The lights illuminated the crumbling brick wall, put back together with slathered cement like a sloppy patchwork quilt done by a third grader. There was broken glass and a crushed wrapper from some sort of sandwich, too soaked by the puddles on the ground, water filling the potholes and cracks, for me to see what it looked like anymore.

Most places had been reconstructed sloppily. After the war ten years before I was born, the towns and cities had to be built back up using what was left, using what was affordable. The wealthiest cities, mostly state capitals, were the nicest. But the slums and suburbs and everything outlying them had been screwed in the ass and never quite recovered.

I checked my watch again. Three minutes till a watcher would come.

Gran told be about propaganda. She showed me old posters and political cartoons and adds. Her favorites were Uncle Sam and Rosie the Riveter. When I finally read the Book of Death, I was delighted to see Uncle Sam scrawled at the bottom of the page. A pseudonym, probably, but I never gave a damn about that and I still didn't.

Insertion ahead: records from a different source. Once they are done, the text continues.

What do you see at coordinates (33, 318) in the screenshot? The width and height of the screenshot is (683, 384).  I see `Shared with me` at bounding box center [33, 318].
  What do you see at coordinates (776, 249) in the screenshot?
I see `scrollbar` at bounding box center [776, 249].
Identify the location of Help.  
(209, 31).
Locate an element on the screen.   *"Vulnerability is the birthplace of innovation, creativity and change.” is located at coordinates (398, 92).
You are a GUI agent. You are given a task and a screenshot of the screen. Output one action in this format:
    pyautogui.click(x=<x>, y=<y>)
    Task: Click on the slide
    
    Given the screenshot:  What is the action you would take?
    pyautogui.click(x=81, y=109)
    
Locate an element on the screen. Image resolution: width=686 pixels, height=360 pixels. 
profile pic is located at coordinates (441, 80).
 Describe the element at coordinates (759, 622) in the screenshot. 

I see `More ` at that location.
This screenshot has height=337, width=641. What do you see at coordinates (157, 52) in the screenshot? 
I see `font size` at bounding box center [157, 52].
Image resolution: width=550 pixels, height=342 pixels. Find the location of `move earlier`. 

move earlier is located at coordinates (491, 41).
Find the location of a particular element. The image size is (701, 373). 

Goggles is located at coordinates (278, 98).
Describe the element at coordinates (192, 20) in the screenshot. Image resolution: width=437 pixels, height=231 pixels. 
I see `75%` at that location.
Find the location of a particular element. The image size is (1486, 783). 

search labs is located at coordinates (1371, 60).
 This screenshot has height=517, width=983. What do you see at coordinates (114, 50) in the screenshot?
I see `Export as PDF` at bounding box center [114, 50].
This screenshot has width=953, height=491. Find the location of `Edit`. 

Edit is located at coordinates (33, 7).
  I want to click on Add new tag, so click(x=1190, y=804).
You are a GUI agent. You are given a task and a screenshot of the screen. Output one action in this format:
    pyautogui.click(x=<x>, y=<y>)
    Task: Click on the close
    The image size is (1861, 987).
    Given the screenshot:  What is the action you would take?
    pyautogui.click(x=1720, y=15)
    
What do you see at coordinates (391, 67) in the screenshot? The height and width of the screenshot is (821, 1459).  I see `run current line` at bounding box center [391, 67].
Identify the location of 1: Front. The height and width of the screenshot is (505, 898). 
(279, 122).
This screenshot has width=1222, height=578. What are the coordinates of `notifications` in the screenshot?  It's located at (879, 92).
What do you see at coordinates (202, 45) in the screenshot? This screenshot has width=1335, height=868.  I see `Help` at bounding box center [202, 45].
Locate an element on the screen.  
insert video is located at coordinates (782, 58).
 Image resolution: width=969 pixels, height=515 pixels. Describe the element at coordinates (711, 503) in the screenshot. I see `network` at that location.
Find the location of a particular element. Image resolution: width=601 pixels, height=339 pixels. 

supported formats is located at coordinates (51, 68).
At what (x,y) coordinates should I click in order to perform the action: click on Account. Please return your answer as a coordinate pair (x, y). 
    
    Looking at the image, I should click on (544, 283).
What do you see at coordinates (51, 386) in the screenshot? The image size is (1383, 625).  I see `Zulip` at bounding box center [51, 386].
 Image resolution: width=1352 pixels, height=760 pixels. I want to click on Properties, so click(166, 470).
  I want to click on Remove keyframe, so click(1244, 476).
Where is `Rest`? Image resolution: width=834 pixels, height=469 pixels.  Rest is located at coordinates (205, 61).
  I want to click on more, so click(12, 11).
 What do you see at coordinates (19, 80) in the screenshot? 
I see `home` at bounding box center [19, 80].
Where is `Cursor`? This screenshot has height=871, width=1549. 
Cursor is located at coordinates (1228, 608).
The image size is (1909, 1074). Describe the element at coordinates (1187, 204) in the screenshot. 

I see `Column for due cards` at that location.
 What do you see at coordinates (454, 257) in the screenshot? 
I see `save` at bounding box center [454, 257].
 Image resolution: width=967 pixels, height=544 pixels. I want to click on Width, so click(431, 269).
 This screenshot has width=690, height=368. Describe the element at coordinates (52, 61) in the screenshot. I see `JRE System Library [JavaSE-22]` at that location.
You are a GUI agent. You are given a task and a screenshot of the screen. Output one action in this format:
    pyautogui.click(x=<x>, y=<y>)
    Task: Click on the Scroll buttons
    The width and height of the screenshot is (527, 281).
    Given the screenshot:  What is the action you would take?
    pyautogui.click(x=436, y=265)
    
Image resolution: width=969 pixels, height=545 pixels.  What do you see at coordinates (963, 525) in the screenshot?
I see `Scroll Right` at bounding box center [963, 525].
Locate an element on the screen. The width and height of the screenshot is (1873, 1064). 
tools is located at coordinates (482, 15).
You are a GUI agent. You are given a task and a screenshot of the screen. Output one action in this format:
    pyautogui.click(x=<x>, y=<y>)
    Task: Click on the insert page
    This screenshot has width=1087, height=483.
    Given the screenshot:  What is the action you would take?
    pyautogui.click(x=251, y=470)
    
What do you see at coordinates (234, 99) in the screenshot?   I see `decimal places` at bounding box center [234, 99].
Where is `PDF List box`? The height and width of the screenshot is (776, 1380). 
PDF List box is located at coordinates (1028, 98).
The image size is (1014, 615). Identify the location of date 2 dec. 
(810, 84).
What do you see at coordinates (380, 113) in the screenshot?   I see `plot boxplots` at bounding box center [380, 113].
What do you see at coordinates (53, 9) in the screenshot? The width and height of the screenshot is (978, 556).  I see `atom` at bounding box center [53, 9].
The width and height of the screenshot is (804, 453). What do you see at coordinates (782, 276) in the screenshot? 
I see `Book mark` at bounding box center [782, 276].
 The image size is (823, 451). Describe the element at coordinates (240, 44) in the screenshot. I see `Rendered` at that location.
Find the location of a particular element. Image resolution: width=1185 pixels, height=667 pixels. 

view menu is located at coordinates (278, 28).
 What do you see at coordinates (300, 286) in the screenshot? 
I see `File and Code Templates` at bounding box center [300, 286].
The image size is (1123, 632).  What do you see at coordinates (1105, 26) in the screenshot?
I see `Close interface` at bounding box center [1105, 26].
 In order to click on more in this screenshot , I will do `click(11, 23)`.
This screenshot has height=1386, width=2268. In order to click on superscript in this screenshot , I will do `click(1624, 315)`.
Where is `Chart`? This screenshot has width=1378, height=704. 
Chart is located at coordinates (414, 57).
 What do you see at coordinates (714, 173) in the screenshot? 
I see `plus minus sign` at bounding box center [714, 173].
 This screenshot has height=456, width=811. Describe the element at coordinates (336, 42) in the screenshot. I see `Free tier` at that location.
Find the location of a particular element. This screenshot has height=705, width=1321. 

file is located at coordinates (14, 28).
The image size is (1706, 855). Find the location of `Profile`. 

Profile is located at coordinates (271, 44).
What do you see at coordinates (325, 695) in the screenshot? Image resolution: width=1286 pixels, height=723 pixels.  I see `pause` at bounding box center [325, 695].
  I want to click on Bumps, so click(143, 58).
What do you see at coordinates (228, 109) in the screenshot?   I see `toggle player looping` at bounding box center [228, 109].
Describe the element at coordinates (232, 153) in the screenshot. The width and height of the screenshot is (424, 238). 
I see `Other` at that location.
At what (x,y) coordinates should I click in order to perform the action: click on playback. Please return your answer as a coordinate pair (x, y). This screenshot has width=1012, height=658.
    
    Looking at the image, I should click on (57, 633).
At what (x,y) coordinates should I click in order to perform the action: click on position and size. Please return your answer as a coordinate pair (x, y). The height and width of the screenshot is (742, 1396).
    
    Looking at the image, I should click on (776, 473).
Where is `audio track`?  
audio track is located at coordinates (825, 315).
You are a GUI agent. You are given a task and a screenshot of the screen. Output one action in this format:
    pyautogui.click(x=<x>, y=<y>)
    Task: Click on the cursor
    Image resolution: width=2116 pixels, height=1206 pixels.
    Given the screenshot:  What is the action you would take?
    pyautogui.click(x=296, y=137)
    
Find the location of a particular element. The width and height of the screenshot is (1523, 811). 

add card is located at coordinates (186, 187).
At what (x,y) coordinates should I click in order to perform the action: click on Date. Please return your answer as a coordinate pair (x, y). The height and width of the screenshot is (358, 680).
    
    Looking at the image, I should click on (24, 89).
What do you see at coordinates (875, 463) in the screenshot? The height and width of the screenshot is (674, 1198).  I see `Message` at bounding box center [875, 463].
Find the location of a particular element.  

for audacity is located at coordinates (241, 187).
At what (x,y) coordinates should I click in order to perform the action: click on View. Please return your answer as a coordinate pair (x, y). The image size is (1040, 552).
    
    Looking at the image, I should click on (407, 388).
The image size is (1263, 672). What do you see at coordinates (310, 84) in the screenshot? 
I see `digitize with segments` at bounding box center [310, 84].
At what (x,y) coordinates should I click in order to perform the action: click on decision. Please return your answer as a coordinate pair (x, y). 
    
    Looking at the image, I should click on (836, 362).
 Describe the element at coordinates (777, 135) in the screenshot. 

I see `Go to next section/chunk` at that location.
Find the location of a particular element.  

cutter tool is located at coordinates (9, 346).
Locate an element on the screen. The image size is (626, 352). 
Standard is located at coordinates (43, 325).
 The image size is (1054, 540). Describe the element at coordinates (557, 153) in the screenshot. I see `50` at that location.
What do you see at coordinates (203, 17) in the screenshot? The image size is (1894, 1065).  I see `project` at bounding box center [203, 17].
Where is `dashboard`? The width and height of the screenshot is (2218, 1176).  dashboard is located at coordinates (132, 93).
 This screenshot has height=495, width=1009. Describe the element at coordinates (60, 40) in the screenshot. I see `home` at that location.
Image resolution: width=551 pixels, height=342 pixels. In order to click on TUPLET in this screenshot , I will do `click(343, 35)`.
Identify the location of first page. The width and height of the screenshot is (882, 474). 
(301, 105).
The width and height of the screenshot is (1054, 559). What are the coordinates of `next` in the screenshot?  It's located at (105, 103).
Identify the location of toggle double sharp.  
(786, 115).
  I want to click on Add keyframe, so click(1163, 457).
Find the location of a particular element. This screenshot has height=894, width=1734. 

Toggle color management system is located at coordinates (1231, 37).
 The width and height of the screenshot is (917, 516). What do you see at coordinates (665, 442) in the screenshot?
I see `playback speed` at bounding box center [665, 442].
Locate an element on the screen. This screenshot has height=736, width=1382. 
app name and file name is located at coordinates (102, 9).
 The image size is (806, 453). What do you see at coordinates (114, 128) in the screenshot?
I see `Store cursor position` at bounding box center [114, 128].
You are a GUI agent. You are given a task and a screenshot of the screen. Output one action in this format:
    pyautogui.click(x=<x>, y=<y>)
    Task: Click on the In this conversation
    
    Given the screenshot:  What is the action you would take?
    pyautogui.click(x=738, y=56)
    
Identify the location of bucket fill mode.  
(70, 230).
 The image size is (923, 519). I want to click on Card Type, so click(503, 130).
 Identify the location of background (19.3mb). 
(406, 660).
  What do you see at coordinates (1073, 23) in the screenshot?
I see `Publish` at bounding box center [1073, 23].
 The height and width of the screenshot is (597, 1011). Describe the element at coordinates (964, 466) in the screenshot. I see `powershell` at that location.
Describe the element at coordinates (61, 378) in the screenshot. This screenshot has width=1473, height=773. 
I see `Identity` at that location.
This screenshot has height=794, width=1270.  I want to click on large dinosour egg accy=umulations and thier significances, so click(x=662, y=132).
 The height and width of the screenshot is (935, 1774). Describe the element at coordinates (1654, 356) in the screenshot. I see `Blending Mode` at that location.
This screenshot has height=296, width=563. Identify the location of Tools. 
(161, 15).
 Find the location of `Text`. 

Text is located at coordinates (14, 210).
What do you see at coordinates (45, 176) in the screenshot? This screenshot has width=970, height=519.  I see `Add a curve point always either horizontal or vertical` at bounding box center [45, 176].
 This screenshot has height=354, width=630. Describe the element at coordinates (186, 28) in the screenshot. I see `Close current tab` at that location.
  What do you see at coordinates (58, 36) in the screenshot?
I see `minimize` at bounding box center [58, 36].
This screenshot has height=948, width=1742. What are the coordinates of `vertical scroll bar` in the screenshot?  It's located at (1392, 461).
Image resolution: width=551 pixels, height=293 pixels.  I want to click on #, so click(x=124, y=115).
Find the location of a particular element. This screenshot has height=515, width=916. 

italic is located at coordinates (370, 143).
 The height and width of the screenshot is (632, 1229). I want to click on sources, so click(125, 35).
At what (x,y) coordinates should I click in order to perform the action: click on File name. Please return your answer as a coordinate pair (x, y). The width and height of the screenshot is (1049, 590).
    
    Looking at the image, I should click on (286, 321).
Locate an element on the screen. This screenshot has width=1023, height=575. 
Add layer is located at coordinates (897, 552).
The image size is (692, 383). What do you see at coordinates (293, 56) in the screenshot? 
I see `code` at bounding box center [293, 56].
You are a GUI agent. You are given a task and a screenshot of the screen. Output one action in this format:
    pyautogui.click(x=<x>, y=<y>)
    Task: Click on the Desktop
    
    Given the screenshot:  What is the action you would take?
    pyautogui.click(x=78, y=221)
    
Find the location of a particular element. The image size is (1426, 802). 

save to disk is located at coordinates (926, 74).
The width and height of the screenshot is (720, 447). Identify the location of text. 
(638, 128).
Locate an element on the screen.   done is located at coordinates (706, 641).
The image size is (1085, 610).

I might never have read the book if they didn't shoot Gran and Mom. Gran was hosting one of her secret church services and Mom was helping her. I hadn't been able to come since the school bus broke down again and I missed it.

Someone ratted them out to the cops and they all got shot dead, no chance to explain their actions. Gran died while holding a Bible to her heart.

One minute left.

After they died, Dad drank. Alcohol was technically illegal, but any cop or official could be convinced to stay quiet about drugs and drinks and such if they were given some. He never hurt me, but he never helped me either. Passed out, didn't work, stole food from the trash, didn't pray over it.

I looked down at the book again. Paperback, torn up, worn out, with the skull that laughed in the face of death drawn on the cover in sharpie. I read the last line in the book again. Give me liberty, or give me death! Signed Uncle Sam.

When Gran showed me her posters and her history books and told me what we weren't allowed to learn, she always said kids would be mean to me because of it.

"Kids will be mean to you because you're a girl. They'll be mean to you because you're Chinese. Kids will be mean to you because they know you're better than they are. They're gonna talk behind your back, but they're behind you for a reason. You know what they aren't allowed to know because I hoarded books back in college. And damn right they're gonna be mean to you because of that."

Before I could check my watch again, I heard a shuffle. I spun around, fearing a cop. Curfew was two hours ago, and being caught out for reasons over than an emergency would end in my arrest and immediate drafting.